On May 13th, 2006 world wave champion kitesurfer Kirsty Jones from Wales UK, broke the kitesurfing world record by kitesurfing 140 miles from Lanzarote to Morocco, land to land. It took 9 hours, non stop.
She left from the beach in front of Lanzarote's grandest hotel, hotel Salinas in Costa Teguise, at 10am on May 13th and arrived in Tarfaya, Western Sahara, Morocco at 7pm. Her route took her up towards the Northern Sahara then down wind towards her final destination.
Kirsty had encountered very light wind 4 hours into the challenge which slowed her down and caused her to become sea sick because of the choppy sea and swell then luckily the wind picked up and she hit speeds of 40 kms. She was forced to change tack and angle to the wind on a few occasions to ensure she arrived at her destination making the journey even more tiring and difficult.

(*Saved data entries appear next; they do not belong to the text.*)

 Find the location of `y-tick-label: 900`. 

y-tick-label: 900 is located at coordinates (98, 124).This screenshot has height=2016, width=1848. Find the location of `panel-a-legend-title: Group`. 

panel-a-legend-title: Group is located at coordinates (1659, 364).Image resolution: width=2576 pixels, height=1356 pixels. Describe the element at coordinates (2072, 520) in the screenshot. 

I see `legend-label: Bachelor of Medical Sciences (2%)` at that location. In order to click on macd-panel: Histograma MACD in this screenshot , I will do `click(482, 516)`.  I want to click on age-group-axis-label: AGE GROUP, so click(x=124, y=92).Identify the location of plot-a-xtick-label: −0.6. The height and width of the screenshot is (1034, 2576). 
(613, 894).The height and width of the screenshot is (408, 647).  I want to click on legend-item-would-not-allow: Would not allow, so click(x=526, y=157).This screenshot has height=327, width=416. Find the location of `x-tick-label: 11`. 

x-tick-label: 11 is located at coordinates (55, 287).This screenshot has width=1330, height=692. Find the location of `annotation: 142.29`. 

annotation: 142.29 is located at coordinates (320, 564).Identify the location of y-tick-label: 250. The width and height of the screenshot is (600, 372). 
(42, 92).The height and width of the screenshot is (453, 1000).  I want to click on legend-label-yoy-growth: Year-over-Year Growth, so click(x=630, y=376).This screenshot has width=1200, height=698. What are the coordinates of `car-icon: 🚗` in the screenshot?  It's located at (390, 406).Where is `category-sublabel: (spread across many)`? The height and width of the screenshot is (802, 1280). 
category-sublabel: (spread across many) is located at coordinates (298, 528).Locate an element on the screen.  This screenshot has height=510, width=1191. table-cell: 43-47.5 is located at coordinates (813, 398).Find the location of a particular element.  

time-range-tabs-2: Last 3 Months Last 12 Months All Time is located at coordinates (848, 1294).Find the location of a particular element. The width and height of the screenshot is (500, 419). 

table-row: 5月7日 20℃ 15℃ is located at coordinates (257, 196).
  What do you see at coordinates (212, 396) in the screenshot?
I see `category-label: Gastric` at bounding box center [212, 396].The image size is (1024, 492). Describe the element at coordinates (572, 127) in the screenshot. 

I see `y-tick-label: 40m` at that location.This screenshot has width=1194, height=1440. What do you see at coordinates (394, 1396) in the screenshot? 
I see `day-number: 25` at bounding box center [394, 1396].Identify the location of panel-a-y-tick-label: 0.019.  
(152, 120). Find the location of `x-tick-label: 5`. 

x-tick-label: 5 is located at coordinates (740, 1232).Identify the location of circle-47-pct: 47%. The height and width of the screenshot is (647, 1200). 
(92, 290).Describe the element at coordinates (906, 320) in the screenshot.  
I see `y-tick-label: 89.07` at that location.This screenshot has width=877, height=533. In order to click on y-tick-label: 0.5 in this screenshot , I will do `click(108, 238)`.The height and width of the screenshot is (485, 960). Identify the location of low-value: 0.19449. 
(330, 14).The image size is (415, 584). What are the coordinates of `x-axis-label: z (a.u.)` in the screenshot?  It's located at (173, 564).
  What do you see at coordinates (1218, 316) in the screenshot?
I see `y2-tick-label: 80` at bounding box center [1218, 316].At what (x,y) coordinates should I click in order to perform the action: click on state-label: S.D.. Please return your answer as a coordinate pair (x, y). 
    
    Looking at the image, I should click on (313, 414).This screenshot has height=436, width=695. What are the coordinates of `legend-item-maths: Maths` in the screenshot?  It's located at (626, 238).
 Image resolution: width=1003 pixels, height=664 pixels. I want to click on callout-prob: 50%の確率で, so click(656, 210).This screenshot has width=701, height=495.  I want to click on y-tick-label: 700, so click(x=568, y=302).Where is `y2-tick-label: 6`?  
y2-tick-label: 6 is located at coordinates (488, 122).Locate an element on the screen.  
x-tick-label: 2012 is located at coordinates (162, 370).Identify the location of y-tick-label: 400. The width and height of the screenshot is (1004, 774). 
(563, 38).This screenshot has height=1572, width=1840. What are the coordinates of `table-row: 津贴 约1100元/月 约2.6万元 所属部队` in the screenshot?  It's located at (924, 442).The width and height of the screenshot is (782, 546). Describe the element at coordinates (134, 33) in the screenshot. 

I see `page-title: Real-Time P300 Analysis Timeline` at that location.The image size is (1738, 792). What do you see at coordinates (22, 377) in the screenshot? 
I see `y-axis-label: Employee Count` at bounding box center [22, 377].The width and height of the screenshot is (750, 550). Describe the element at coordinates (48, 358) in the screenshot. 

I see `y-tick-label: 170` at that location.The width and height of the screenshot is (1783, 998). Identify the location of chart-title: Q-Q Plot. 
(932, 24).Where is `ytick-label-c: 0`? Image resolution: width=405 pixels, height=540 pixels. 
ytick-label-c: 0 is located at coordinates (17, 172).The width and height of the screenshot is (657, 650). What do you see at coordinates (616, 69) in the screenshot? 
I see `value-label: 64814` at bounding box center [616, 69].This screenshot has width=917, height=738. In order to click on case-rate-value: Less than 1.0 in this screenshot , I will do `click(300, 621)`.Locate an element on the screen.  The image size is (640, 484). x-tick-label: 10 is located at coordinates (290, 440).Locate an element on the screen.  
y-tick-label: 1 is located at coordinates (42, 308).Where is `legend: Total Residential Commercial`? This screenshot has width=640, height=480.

Kirsty believes the "wind gods" must have been smiling down on her and she says "I was also expecting the wind to drop as the forecast had not predicted the wind to pick up so I was feeling doubtful about even making it half way. Instead of dropping, the wind picked up, the sun came out and I saw dolphins - this was when I realised my luck was changing and I had a real chance of making it."
"Although I didn't see land for 8 hours, every hour seemed to be different. At the beginning of my journey I encountered a big fin ahead of me which turned out to be two pilot whales, I had flying fish fly over my board, and saw pods of dolphins. I felt very happy and emotional when I began to recognise the coast of Morocco and the landmarks of the village of Tarfaya."
Kirsty used a 12m Flexifoil Iron Kite, a custom made 'Wave' board, and an S-Core 3mm wetsuit.
Kirsty's motivation was to raise money, equipment and awareness to a disabled charity in Morocco while bridging two continents, rich and poor through her passion for kitesurfing. Kirsty along with Youths United (an extreme events company who supported Kirsty in her venture) bought with them donated surf and windsurf equipment to give to a small club she helped to establish for the people in the village of Tarfaya to have the opportunity to learn water sports.
Kirsty would like to say "Shocran" and "Diolch yn Fawra" - thank you in Arabic and welsh to Youths United, her support boats, "The Friends of Tarfaya Association," the people of the Sahara and her sponsors Animal, Flexifoil, S-Core and Da Kine. "I could not have achieved this without them."